Die Subventionen, welche bislang in den Erhalt des Regionalflughafens flossen, sollten stattdessen für eine Verbesserung des ÖPNV eingesetzt werden, so die Partei. Eine Forderung, die auch viele andere Kritiker in der Vergangenheit bereits äußerten.

Am Ende müsse ein Gutachten über eine Nachnutzung des Flughafens klären, wie das Areal im Falle einer Schließung des Flughafens genutzt werden könne.
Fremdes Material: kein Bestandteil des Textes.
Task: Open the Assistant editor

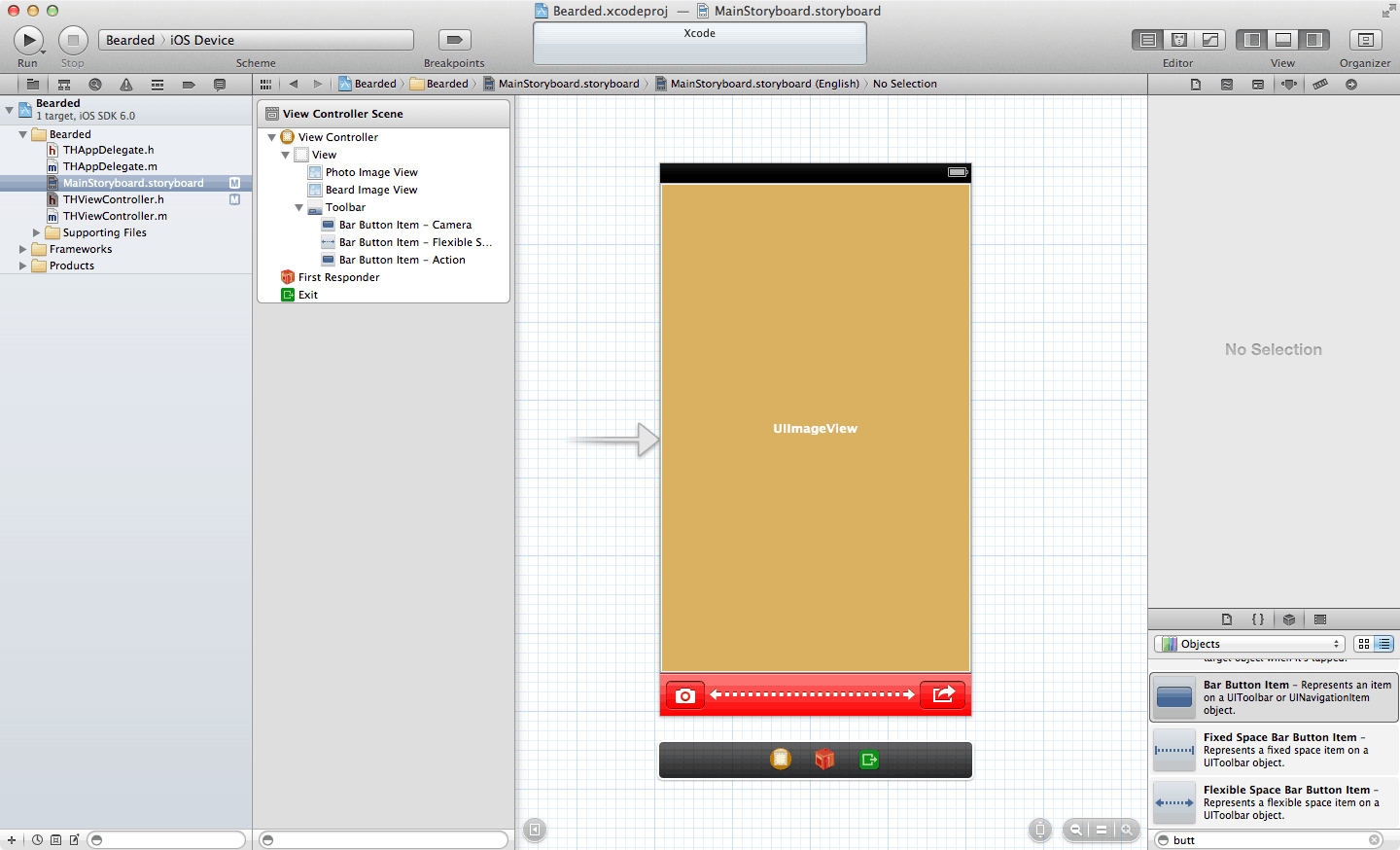Action: 1179,40
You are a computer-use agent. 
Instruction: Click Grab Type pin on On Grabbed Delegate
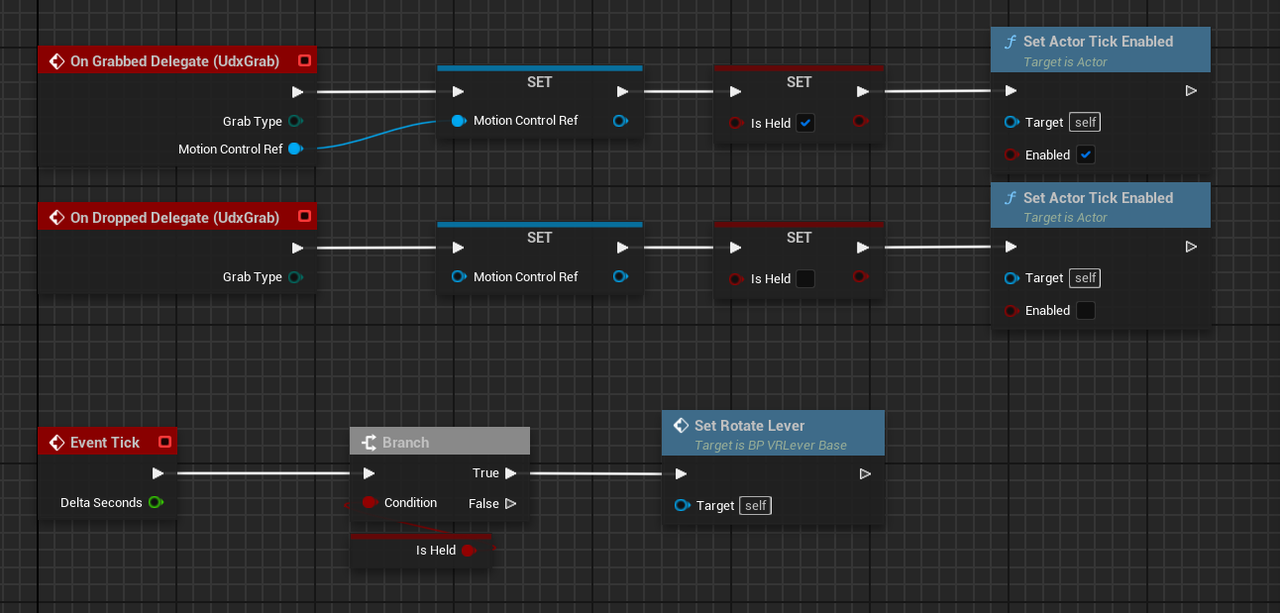[x=295, y=121]
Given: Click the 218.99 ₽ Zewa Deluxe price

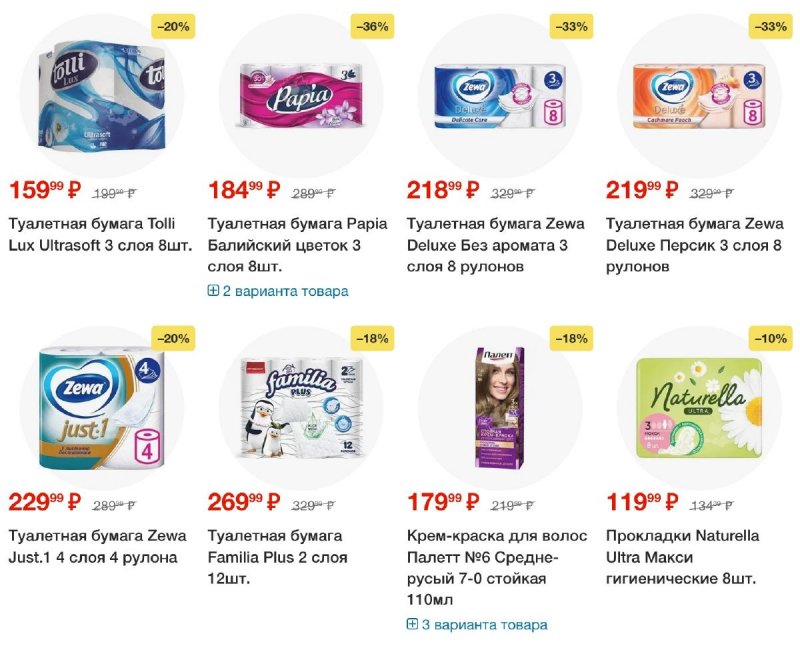Looking at the screenshot, I should coord(443,190).
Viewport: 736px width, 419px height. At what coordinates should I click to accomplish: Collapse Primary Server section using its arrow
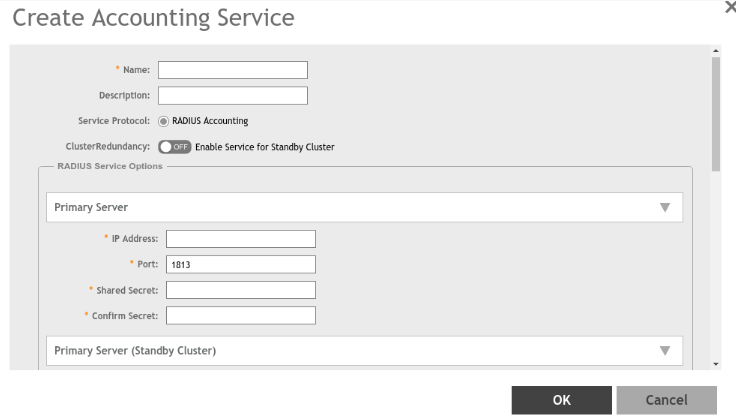point(664,208)
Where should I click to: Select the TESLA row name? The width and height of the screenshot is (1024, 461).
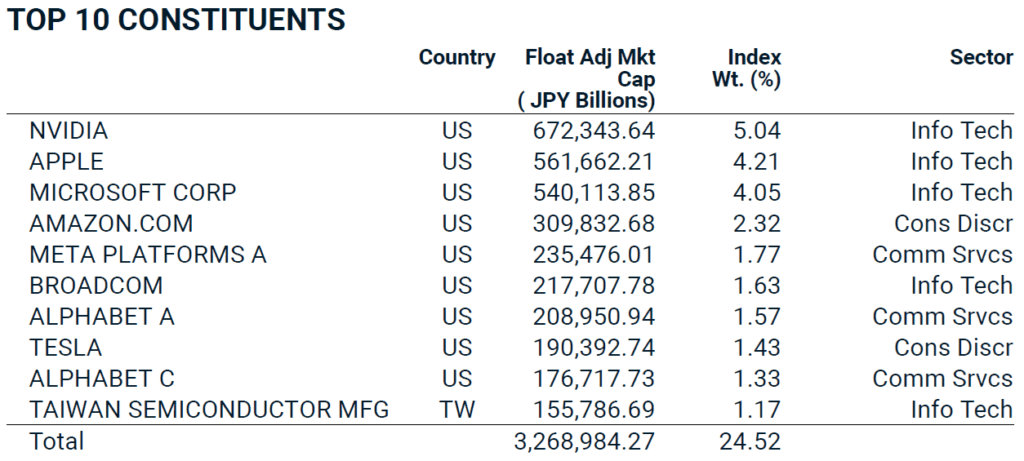[66, 348]
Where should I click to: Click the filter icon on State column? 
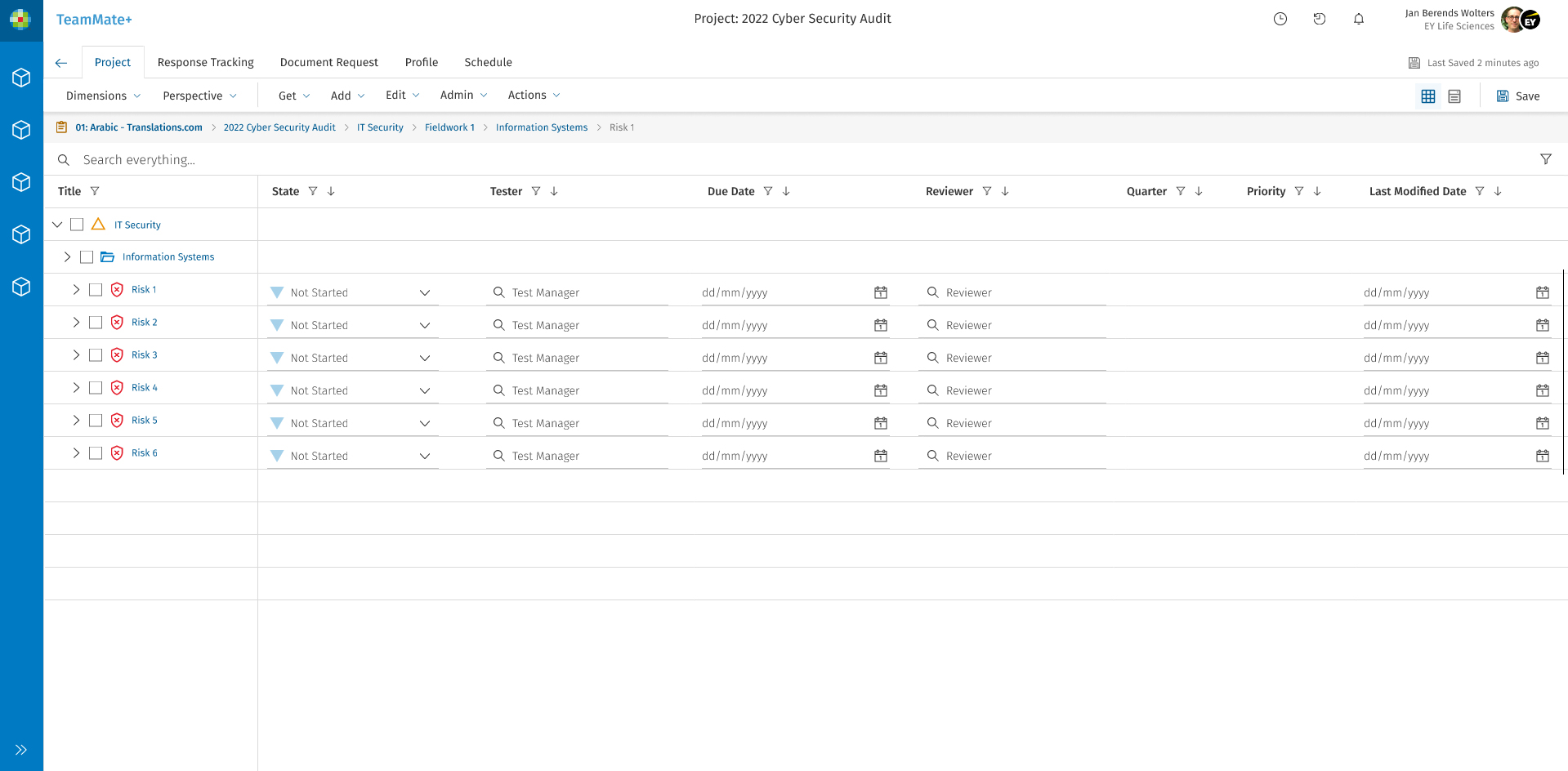(x=313, y=191)
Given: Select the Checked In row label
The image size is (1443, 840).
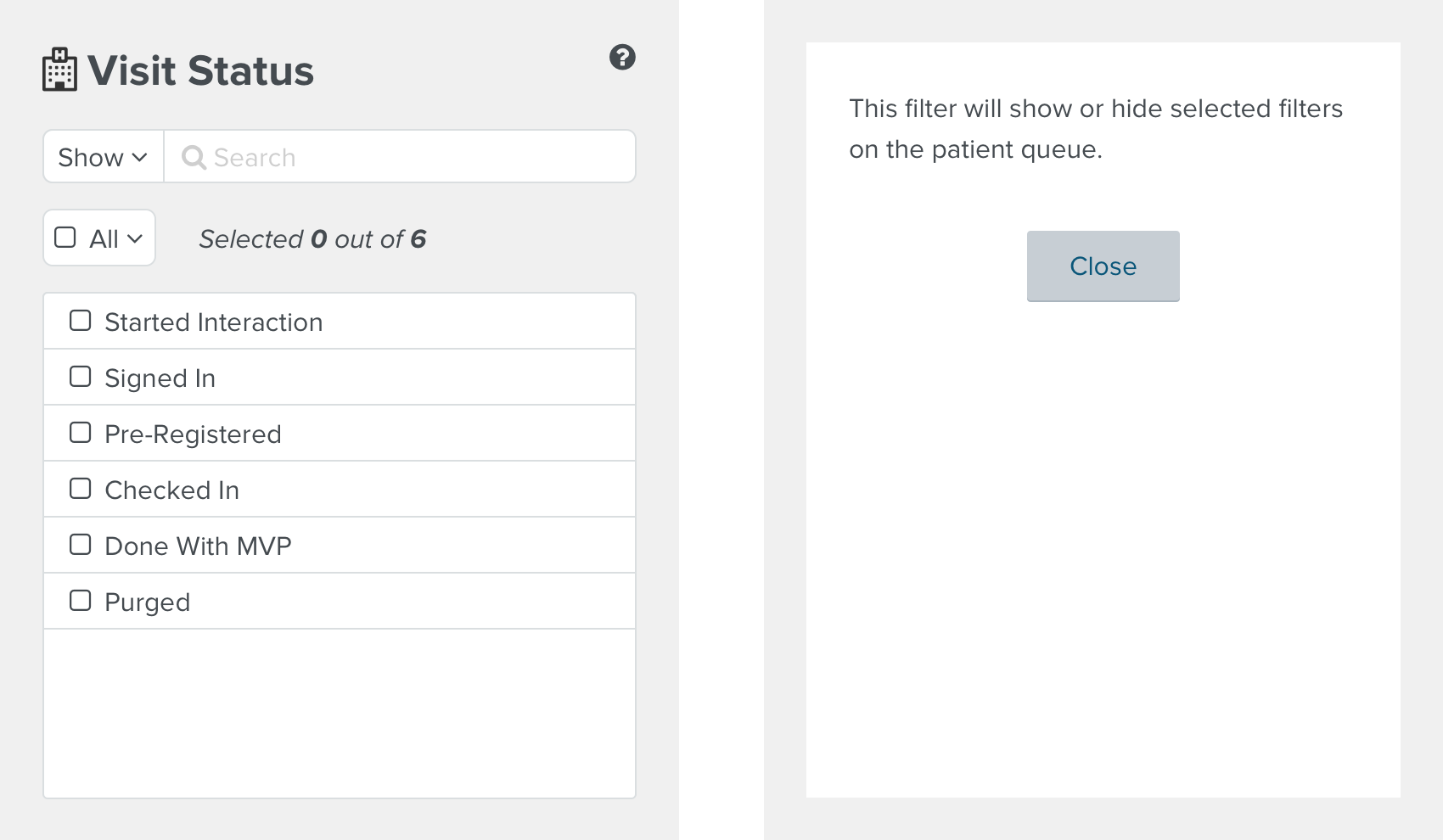Looking at the screenshot, I should pos(171,490).
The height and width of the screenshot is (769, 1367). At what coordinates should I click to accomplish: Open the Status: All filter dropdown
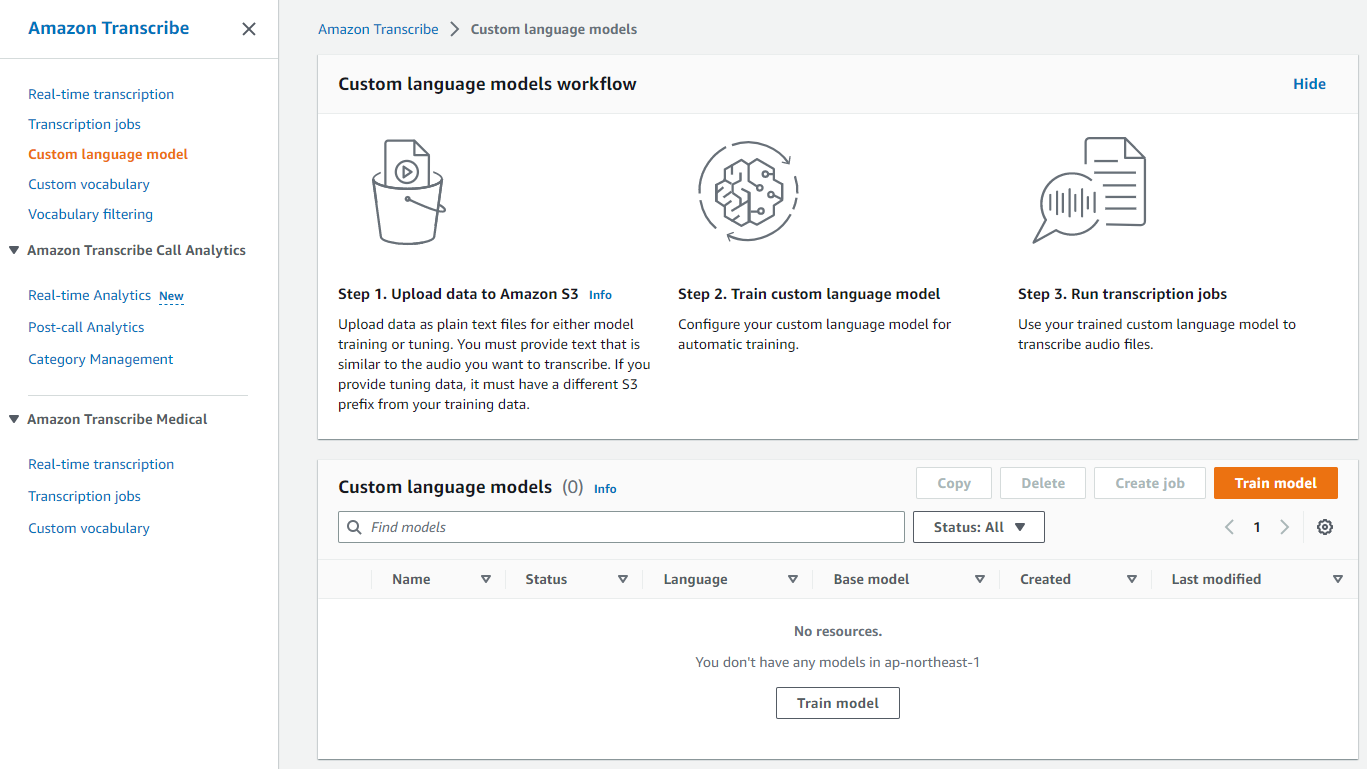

Ein solches Gutachten anzufertigen, sei „nur logisch“ erklärt auch der Vorsitzende der Schutzgemeinschaft Fluglärm, Mario Krüger gegenüber Radio 91.2.

Die Betreiber des Airports hingegen sehen weiter optimistisch in die Zukunft. Gerade einmal 15 Prozent der Fluggäste seien mit einem Flieger der Dortmunder Wizz Air Basis geflogen. Viele Ziele, die bislang von Wizz Air angeflogen würden, seien auch bei anderen Airlines im Programm. Zudem fliege Wizz Air Dortmund weiterhin an: Im Flugplan für 2021/22 stehen mehr als 30 Ziele die von ausländischen Wizz Air Maschinen ab Dortmund angeflogen werden.